Master and reference data management is much more than a technical solution. It is a combination of data integration, metadata management, data governance, and enterprise data architecture that provides information about an organization’s core business concepts
Master data management (MDM) has been identified as technology which will help organizations standardize their data about core business entities (e.g., customer, product, employee, etc.). Sounds good – but wait. Didn’t organizations try to achieve these benefits with enterprise resource planning (ERP), data warehousing (DW), and customer relationship management (CRM), just to name a few? What went wrong? All too often, these data integration initiatives put too much emphasis on technology and not enough focus on basic data management principles, such as data governance, enterprise information management, enterprise data modeling, data administration principles, and master metadata management.

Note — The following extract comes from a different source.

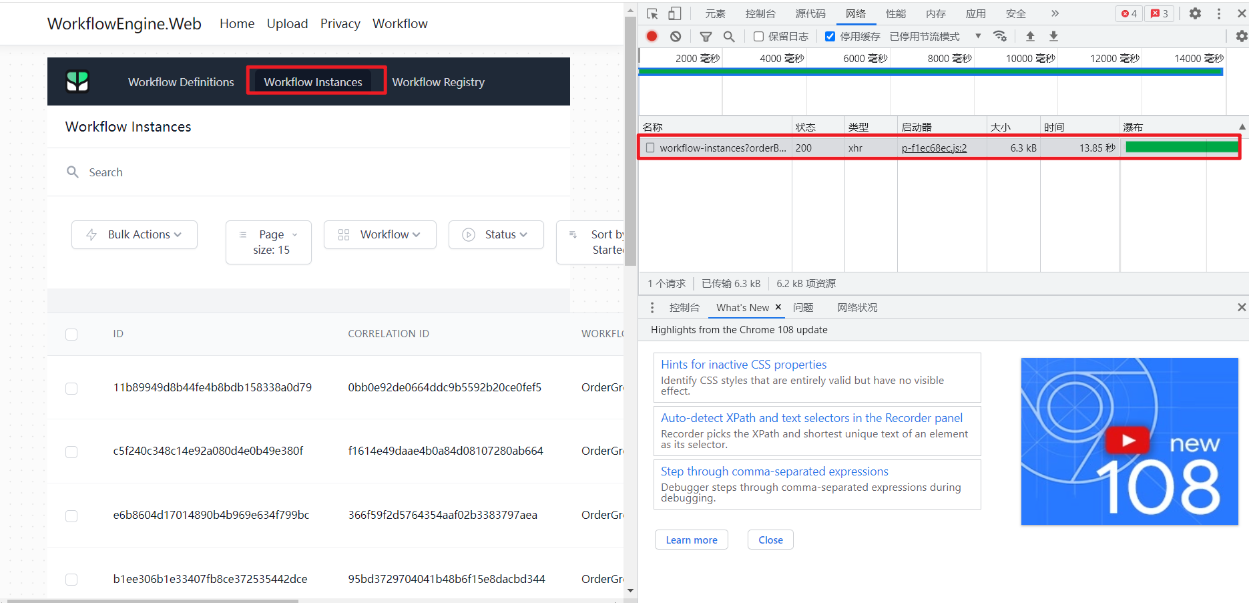1249x603 pixels.
Task: Disable the 停用缓存 checkbox
Action: pyautogui.click(x=830, y=36)
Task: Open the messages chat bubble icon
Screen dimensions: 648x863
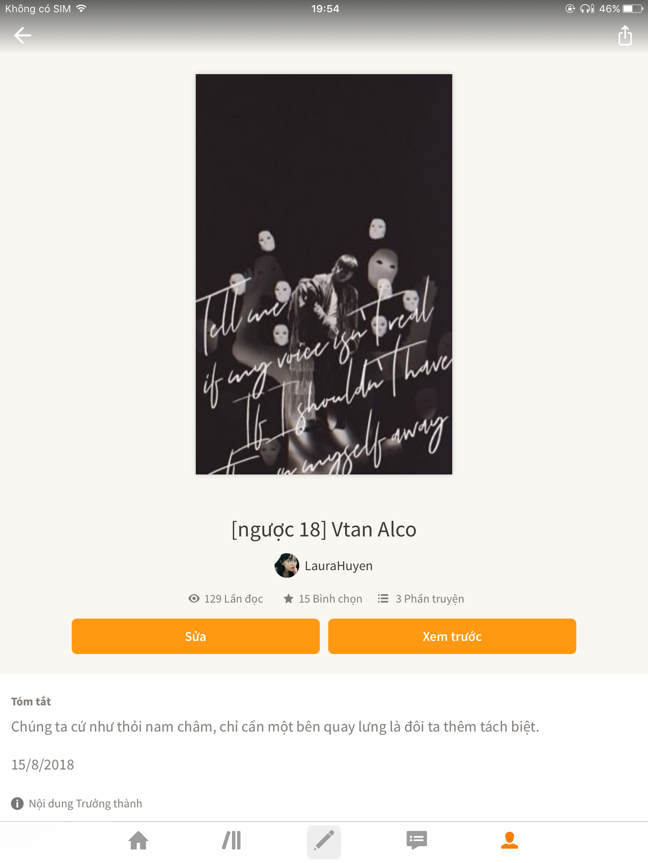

Silver Bullet Technology Solutions
In the 1990’s, a major data integration attempt on the operational side was enterprise resource planning (ERP). The ERP vendors sold their products with the promise to integrate operational data, eliminate (or at least reduce) redundancy, increase consistency of reporting through increased data quality, and make reporting and system maintenance easier. In reality, ERP conversions turned out less than perfect. Most project teams had less than 24 months to study the complexities of their ERP product and to convert their legacy systems. In addition, project teams were staffed with technicians who had neither the time nor the knowledge of disciplines, methods, policies, procedures, and infrastructure necessary for true data integration. As a result, ERP initiatives were simply traditional system conversions with no cross-organizational integration activities and no data management principles applied during the conversion process.
During the same time, decision support people threw themselves into data warehousing (DW). Many DW teams were coerced to solve the reporting problems of their ERP products because the DW was supposed to focus on data integration and elimination (or at least reduction) of data redundancy. Another DW promise was to provide consistent historical data and ad-hoc reporting capabilities in addition to faster data delivery and faster data access for the business people. In reality, many DW practitioners abandoned the data management aspect of data warehousing and only concentrated on the data delivery aspect. They performed no cross-organizational data integration activities because it was too time consuming, and they did little or no data cleansing because it was too costly. This resulted in hundreds of silo data marts, which only increased data redundancy and data inconsistency.
While the DW community was struggling with their data integration efforts, many organizations decided to start yet another data integration initiative around the subject area of customer relationship management (CRM). The promise of the vendors was to provide data integration between the core business entities of customers and the products they purchase or the services they receive. The promise included non-redundant customer data and high data quality to support new business capabilities, such as increased customer satisfaction, knowledge of a customer’s wallet share, customized product pricing, geographic market potential, and so on. In reality, organizations purchased different CRM modules from different vendors and ended up with more silo applications and more departmental views because the purchased packages were not integrated. Once again, most project teams did not take the time to implement disciplines, methods, policies, procedures, and infrastructure to ensure true data integration. Another problem was that the various business departments did not cooperate with each other and did not coordinate their separate CRM activities.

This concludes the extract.